*WHAT TO DO:* Copy every one of the rows below word for word, keeping each line unchanged and in order.

[Data extracted from a collection]

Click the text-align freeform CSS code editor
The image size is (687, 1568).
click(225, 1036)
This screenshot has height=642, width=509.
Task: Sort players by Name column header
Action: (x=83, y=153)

*EXERCISE SOLUTION:*
Click the text-align freeform CSS code editor
The image size is (687, 1568).
click(225, 1036)
This screenshot has height=642, width=509.
Task: Sort players by Name column header
Action: (x=83, y=153)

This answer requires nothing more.